Constantinople, Eastern Rome, Greek, Christianity, Justinian, icons, trade, law, and 1453

The Byzantine Empire

The Byzantine Empire was the eastern continuation of the Roman Empire, centered on Constantinople. It survived for nearly a thousand years after the fall of the western Roman imperial court, preserving Roman law, developing Greek-speaking Christian culture, defending key trade routes, and shaping Orthodox Christianity, art, diplomacy, and medieval politics.

Capital
Constantinople, founded as New Rome by Constantine in 330 CE
Identity
Its people usually understood themselves as Romans
End
Constantinople fell to the Ottoman Empire in 1453
The Eastern Roman Empire reached a major western expansion under Justinian I in the sixth century.View image on original site

What it was

The Byzantine Empire was the medieval eastern Roman Empire. Modern historians use the name Byzantine from Byzantium, the older Greek city where Constantinople was founded, but many of its people called themselves Romans. The empire combined Roman state traditions, Greek language, Christian religion, and Mediterranean politics.
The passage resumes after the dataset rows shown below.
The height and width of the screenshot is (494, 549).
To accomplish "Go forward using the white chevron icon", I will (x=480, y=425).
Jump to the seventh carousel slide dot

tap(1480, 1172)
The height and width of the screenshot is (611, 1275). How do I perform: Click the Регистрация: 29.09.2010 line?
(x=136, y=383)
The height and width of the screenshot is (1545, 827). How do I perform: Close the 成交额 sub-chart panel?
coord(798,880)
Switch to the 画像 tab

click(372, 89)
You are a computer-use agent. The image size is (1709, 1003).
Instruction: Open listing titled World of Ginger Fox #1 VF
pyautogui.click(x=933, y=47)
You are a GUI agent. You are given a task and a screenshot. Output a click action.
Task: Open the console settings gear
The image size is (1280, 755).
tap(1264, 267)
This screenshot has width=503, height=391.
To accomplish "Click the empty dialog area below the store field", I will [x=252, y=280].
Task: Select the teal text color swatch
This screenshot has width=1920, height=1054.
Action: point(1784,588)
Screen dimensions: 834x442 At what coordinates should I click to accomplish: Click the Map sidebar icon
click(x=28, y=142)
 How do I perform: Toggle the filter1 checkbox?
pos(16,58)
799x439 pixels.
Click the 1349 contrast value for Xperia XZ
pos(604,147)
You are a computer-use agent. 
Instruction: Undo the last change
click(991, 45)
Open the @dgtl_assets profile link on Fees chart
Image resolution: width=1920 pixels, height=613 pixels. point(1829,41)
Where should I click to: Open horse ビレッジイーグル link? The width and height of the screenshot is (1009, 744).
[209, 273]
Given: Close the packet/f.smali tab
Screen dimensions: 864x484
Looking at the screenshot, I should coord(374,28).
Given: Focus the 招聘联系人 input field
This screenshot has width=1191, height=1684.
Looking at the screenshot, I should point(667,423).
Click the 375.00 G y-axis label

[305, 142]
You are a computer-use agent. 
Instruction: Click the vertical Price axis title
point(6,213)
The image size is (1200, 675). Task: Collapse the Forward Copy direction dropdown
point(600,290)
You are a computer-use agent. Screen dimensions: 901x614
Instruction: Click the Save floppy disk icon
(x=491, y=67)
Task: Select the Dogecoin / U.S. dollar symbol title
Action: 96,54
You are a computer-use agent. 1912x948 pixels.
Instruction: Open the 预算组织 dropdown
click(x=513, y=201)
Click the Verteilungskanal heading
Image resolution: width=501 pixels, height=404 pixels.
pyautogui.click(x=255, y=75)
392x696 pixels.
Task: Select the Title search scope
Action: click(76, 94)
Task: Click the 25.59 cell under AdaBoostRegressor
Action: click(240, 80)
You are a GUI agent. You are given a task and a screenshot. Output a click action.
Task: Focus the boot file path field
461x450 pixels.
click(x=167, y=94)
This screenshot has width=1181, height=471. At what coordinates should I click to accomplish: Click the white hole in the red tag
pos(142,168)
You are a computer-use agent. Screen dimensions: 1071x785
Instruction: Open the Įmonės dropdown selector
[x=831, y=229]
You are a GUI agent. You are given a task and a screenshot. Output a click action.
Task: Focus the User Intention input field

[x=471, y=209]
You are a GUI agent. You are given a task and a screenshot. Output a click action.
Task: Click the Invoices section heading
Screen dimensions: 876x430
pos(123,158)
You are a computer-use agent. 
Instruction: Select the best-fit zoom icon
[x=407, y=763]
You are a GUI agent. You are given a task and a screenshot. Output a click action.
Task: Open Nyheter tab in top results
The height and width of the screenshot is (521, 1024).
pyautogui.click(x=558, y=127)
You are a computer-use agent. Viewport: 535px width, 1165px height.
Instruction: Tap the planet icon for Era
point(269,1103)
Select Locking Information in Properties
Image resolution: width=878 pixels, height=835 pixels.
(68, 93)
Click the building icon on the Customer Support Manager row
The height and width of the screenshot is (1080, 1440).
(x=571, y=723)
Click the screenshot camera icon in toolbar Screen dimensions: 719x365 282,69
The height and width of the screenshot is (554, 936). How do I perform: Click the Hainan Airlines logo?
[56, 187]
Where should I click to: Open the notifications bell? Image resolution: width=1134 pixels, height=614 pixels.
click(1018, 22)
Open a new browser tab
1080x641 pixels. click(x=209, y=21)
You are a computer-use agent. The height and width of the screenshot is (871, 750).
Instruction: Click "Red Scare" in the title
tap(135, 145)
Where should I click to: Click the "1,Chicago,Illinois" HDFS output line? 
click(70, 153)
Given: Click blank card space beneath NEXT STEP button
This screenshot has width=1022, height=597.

From Rome to Constantinople

Constantine made Constantinople a new imperial capital in 330 CE. After the western Roman imperial court collapsed in 476, the eastern empire continued with its own emperor, army, bureaucracy, tax system, courts, and church politics. It saw itself as preserving Roman order in a changing world.

Justinian's age

In the sixth century, Justinian I tried to restore Roman power in the western Mediterranean, reconquering parts of North Africa, Italy, and southern Spain. His reign also produced the Corpus Juris Civilis, a major codification of Roman law, and sponsored monuments including Hagia Sophia.

Faith and conflict

Christianity was central to Byzantine identity and politics. Emperors often intervened in church disputes, while bishops, monks, and theologians shaped public life. Debates over icons, doctrine, and authority could divide society. The 1054 split between eastern and western churches later became a major marker of Christian history.

Trade and diplomacy

Constantinople stood between the Black Sea, Mediterranean, Balkans, and Anatolia. Byzantine rulers used fortifications, gold coinage, silk production, marriages, gifts, intelligence, and ceremony to manage rivals. Diplomacy mattered because the empire often faced powerful neighbors on several frontiers at once.

Pressure and survival

The empire lost and regained territory many times. Persians, Arabs, Bulgars, Rus, Normans, Seljuks, Crusaders, and Ottomans all challenged Byzantine power. The Fourth Crusade captured Constantinople in 1204, badly weakening the empire even after Byzantine rule returned to the city in 1261.

Why it matters

The Byzantine Empire matters because it carried Roman institutions into the medieval world, shaped Orthodox Christianity, preserved and transformed classical learning, and influenced art, architecture, law, diplomacy, and statecraft. Its legacy reaches Greece, Turkey, the Balkans, Russia, the Middle East, and western Europe.

The fall of 1453

By the fifteenth century, the empire had shrunk mostly to Constantinople and nearby lands. Ottoman forces under Mehmed II captured the city in 1453. The conquest ended the Byzantine Empire, strengthened Ottoman power, and gave Constantinople a new life as an Ottoman capital.